In the records that follow, show each line where the word "computer" is present.
[EXCERPTED DATA — start]
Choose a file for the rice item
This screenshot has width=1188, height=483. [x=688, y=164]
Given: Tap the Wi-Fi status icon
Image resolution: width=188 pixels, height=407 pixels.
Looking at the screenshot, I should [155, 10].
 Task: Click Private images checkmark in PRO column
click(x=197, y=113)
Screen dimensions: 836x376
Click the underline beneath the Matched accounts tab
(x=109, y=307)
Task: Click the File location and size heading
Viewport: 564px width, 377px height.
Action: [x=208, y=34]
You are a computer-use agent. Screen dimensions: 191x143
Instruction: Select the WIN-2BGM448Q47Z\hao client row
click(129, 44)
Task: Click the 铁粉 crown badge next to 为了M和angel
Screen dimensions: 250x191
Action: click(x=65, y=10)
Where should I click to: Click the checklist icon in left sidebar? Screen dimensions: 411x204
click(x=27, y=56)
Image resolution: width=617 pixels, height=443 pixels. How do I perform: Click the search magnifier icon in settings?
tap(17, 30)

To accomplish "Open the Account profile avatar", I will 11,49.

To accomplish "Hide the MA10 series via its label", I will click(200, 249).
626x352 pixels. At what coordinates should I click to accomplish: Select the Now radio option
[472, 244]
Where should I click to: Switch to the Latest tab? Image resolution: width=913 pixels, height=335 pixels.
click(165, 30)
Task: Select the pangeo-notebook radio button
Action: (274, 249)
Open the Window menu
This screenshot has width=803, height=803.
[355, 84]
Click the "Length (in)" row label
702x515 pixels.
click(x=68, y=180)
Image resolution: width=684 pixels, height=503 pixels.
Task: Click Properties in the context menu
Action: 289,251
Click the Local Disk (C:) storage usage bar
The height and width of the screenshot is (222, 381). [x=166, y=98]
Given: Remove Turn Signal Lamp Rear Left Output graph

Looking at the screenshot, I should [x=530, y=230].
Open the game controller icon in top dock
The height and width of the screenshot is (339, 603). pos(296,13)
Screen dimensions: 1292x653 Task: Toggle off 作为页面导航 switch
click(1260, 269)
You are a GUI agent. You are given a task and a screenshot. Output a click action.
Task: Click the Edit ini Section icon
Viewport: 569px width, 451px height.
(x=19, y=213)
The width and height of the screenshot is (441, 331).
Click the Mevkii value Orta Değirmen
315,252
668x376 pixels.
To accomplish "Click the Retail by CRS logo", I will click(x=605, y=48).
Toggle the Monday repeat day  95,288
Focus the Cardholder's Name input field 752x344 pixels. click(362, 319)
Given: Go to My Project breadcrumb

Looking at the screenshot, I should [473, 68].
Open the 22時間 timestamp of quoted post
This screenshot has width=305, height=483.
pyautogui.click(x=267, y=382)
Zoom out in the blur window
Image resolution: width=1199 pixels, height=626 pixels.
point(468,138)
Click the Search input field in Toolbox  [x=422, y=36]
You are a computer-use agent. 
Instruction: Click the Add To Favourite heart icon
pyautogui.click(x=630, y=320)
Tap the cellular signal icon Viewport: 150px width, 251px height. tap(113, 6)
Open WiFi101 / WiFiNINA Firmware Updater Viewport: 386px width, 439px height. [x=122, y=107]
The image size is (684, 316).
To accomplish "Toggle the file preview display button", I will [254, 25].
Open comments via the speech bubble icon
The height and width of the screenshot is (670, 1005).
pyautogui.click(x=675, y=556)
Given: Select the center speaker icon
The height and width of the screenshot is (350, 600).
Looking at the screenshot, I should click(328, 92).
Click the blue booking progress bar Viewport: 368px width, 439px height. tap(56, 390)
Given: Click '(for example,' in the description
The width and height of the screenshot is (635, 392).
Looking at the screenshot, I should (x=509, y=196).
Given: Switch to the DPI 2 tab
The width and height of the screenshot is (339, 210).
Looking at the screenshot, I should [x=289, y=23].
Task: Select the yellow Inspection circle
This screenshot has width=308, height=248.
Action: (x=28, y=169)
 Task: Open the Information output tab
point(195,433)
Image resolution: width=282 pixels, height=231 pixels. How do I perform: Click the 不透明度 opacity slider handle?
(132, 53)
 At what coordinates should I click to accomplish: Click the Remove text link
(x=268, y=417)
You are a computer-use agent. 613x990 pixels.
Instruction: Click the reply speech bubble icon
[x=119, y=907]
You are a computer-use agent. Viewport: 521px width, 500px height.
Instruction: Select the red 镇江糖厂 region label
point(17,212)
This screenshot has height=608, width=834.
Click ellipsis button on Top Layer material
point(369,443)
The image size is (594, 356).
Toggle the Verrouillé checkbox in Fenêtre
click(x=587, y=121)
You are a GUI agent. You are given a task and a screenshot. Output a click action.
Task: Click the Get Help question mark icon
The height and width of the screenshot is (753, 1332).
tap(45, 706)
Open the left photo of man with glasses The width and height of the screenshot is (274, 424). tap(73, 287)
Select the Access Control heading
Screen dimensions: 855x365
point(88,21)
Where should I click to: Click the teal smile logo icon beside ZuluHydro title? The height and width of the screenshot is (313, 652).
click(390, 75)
[EXCERPTED DATA — finish]
**EXERCISE RESPONSE**
You are a computer-use agent. Screen dimensions: 191x143
You are a computer-use agent. 
You are a computer-use agent. 613x990 pixels.
You are a computer-use agent. Viewport: 521px width, 500px height.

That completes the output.